The method of claim 1, wherein the information extraction unit
Equipment characterized in that the text recognized by the recognition unit is tokenized in units of consonants and vowels, and the location of the target information is extracted by calculating an edit distance from the target information. Specification recognition device.

A pre-processing unit pre-processing the equipment specifications image;
A detection unit detecting an area containing text corresponding to equipment specifications in the equipment specifications image pre-processed by the pre-processing unit;
A recognition unit converting the area detected by the detection unit into text; and
An information extraction unit comprising extracting target information from the text recognized by the recognition unit,
In the step of converting the area into text, the area containing the text detected by the detector is converted into text using ASN (Attention Based Semantic Reasoning Networks),
In the step of converting the area into text, the text in the equipment specifications image is learned to be classified, and the embedding loss, reasoning loss, and fusion loss are calculated, The sum of the embedding loss, regionaling loss, and fusion loss is learned as the final loss,
Learning data for conversion to text using the ASN includes real data and synthetic data,
The real data is an actual image for recognizing characters of equipment that exists in reality,
The synthetic data includes at least one of Korean words, syllables, alphabets, numbers, and special symbols to complement real data,
The composite data is processed with a plurality of fonts and sizes, blurred, or with a plurality of colors, or the combination of characters is randomly composed.
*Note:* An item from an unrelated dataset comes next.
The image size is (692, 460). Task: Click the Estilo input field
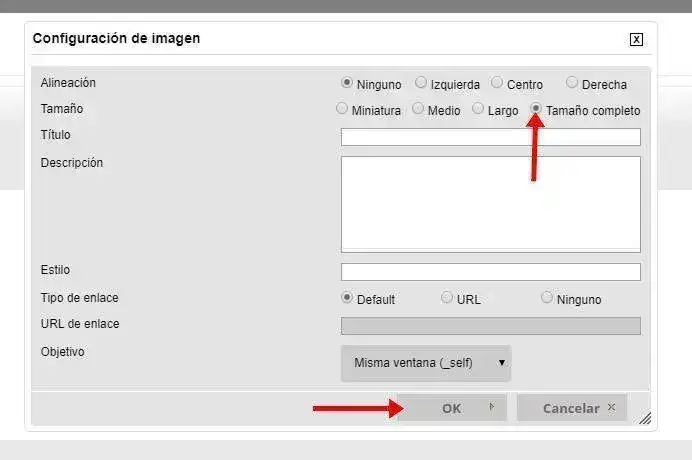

The method of claim 10, wherein the step of detecting an area containing text corresponding to the equipment specifications includes:
A method for recognizing equipment specifications, characterized in that the position of text in the equipment specifications image pre-processed by the pre-processing unit is detected by learning at least one of an affinity score and a region score.

The method of claim 11, wherein the step of detecting an area containing text corresponding to the equipment specifications includes:
A facility specifications recognition method characterized in that the region score is learned with a value closer to 1 the closer it is to the center of the character for each pixel in the facility specifications image, and a value closer to 0 the farther away it is.

The method of claim 11, wherein the step of detecting an area containing text corresponding to the equipment specifications includes:
A facility specifications recognition method characterized by learning the text and the probability of being the center of the text using the affinity score to determine whether each letter is a word or sentence with respect to the center points of each letter in the facility specifications image.

The method of claim 10, wherein the step of detecting an area containing text corresponding to the equipment specifications includes:
A facility specifications recognition method characterized by performing transfer learning by applying transfer learning techniques.

The method of claim 10, wherein the step of detecting an area containing text corresponding to the equipment specifications includes:
A method for recognizing equipment specifications, characterized in that hyper parameter optimization (HPO) is performed according to text in the equipment specifications image.

delete

The method of claim 10, wherein extracting target information from the text comprises:
Equipment characterized in that the text recognized by the recognition unit is tokenized in units of consonants and vowels, and the location of the target information is extracted by calculating an edit distance from the target information. Specification recognition method.